* [Exercise aim]:
Reproduce verbatim the stretch of the FOSS licensing excerpt from "Sharing software with" through "from licence changes.".

* [Document excerpt]:

Adding an alternative licence is not relicensing, as the old licence remains fully valid for those who decide to stick to it. Multi-licensing is therefore a better way to improve licence compatibility than relicensing. Also, it does not require a prior permissive licence or contributor agreements signed by all contributors. “Or later” styled licences are a concisely expressed form of multi-licensing in which all subsequent versions of the mentioned licence are accepted in advance, including those which currently still do not exist.

Governance of FOSS licences in general

Use of FOSS licenses depending on project intent

For internal use

  • One can use any FOSS and not worry about licences – they have their code and are not giving it to anyone, which is OK with all FOSS licences.
  • The code is kept private, but internal use is very limited – the use of software may easily evolve into sharing or use in commercial contexts that directly involve other parties.
  • What when the creators later decide to offer software to others? Without considering the licences of used components. They may end up with components with incompatible licences, unable to choose one for the product/project. Therefore is important to:
    • Start early to consider licences and overall attitude towards FOSS licences.
    • Learn about licences of used components and determine which licences are acceptable within the project.
    • Determine the potential future licence if the way software is used is changed.

Sharing software with someone

  • With permissive licences of components, the modifiers do not have to make any source code available.
  • With copyleft components, access to some or all source code must be allowed.
  • When sharing, the same or compatible licence for changed code or even the entire project must be used.
  • With several strong copyleft components, the creators may not be able to pick up a licence that is compatible with all of them.
  • Licence compatibility has become a major and very actual issue in the wider software community.
  • One should think twice about the software under a permissive licence that is effectively controlled by a single entity, especially if the software may be used in a service. Some modifiers or their customers may therefore prefer copyleft so that would be protected from licence changes.

For a service, the provider is safe if using any FOSS except one under AGPL (but even that as well as long as it does not mind letting the users get its code or do not want to use it from cloud providers, which may be forbidden from offering a service based on such software. The same applies to ‘fauxpen’ licences such as SSPL or ELv2.

* [Source data]:
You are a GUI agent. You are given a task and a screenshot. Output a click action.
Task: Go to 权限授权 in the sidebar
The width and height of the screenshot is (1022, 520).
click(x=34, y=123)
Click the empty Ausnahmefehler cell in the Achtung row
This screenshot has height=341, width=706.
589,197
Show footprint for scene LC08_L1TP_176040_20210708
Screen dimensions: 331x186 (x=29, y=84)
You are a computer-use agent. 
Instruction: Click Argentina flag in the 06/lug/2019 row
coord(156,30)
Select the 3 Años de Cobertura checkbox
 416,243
--
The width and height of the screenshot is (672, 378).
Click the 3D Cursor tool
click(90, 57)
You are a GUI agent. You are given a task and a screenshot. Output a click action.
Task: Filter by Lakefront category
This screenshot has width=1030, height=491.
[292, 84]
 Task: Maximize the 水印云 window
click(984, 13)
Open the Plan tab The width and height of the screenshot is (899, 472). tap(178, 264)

* [Response]:
Sharing software with someone

  • With permissive licences of components, the modifiers do not have to make any source code available.
  • With copyleft components, access to some or all source code must be allowed.
  • When sharing, the same or compatible licence for changed code or even the entire project must be used.
  • With several strong copyleft components, the creators may not be able to pick up a licence that is compatible with all of them.
  • Licence compatibility has become a major and very actual issue in the wider software community.
  • One should think twice about the software under a permissive licence that is effectively controlled by a single entity, especially if the software may be used in a service. Some modifiers or their customers may therefore prefer copyleft so that would be protected from licence changes.